Start of DATASET ENTRIES

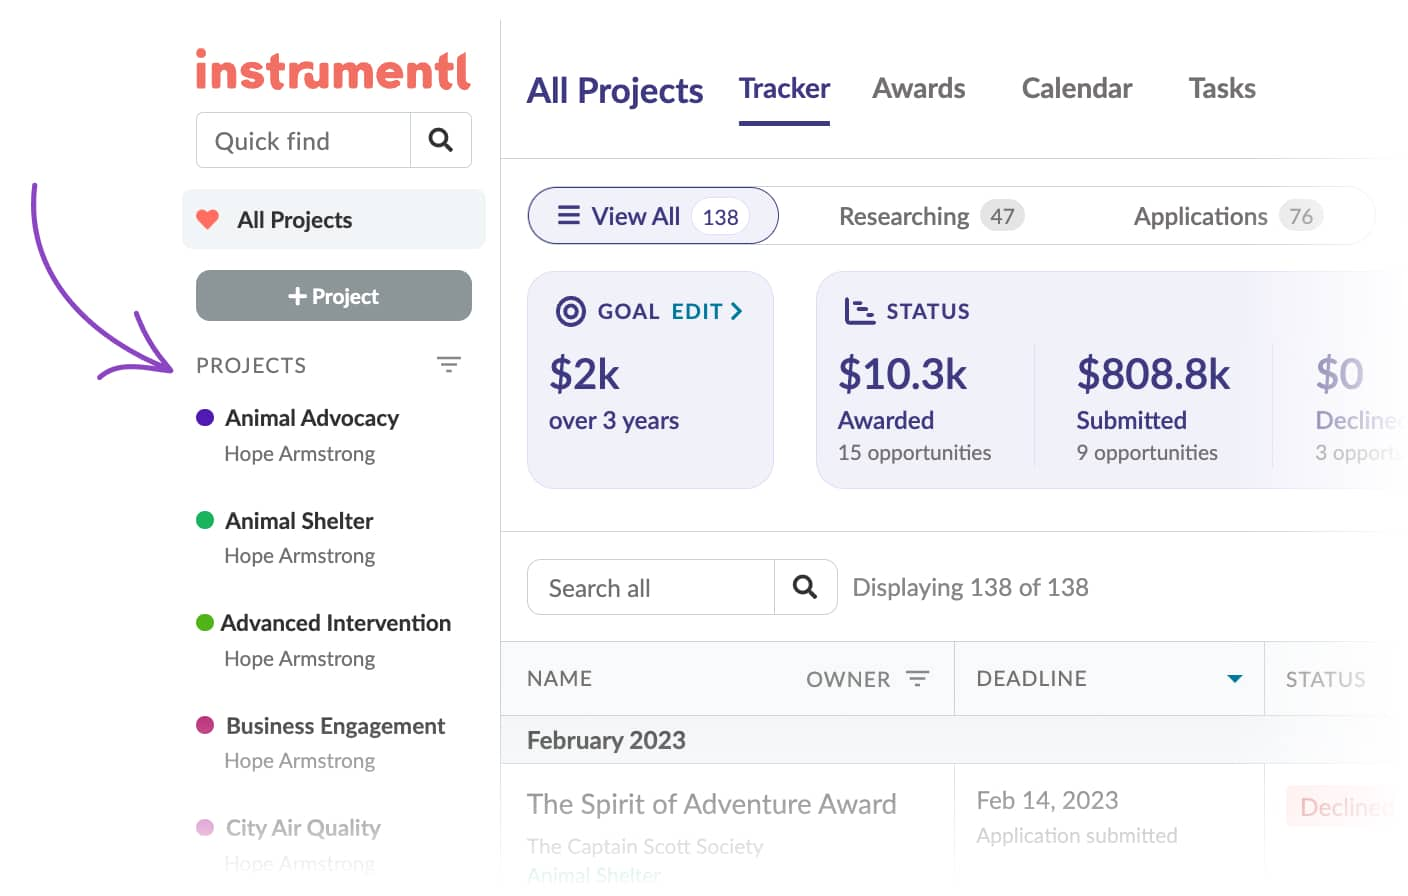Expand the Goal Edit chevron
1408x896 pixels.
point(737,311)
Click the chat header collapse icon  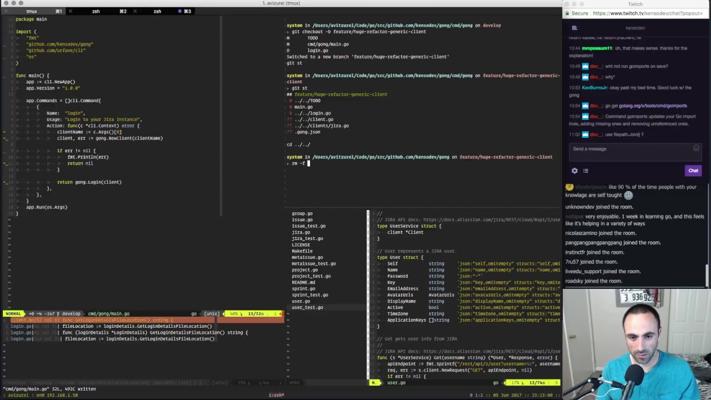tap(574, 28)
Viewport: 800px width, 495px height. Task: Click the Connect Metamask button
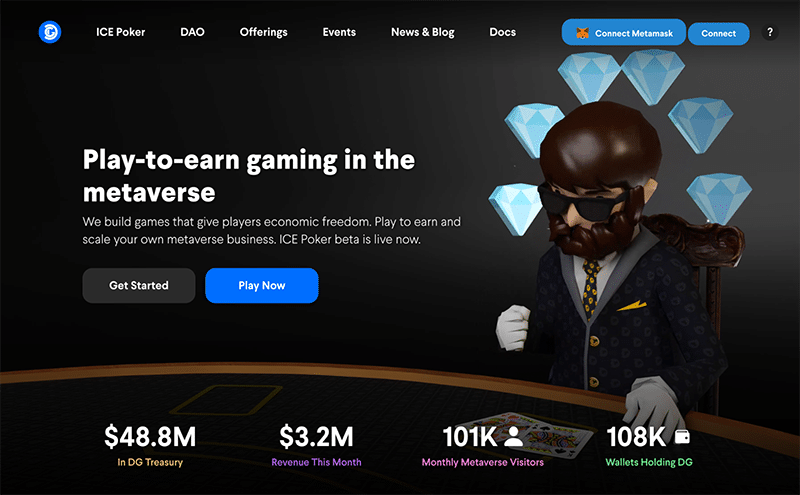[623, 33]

End of DATASET ENTRIES

* [SET EXERCISE]
Rewrite everything from the line containing "Viewport: 800px width, 495px" down to the end of the listing, keeping the requests and multiplying only the coordinates in the answers by 0.45, rounded to whole numbers with halves going up. Leave the pictures out.

* [ANSWER TO THE TASK]
Viewport: 800px width, 495px height. Task: Click the Connect Metamask button
[280, 15]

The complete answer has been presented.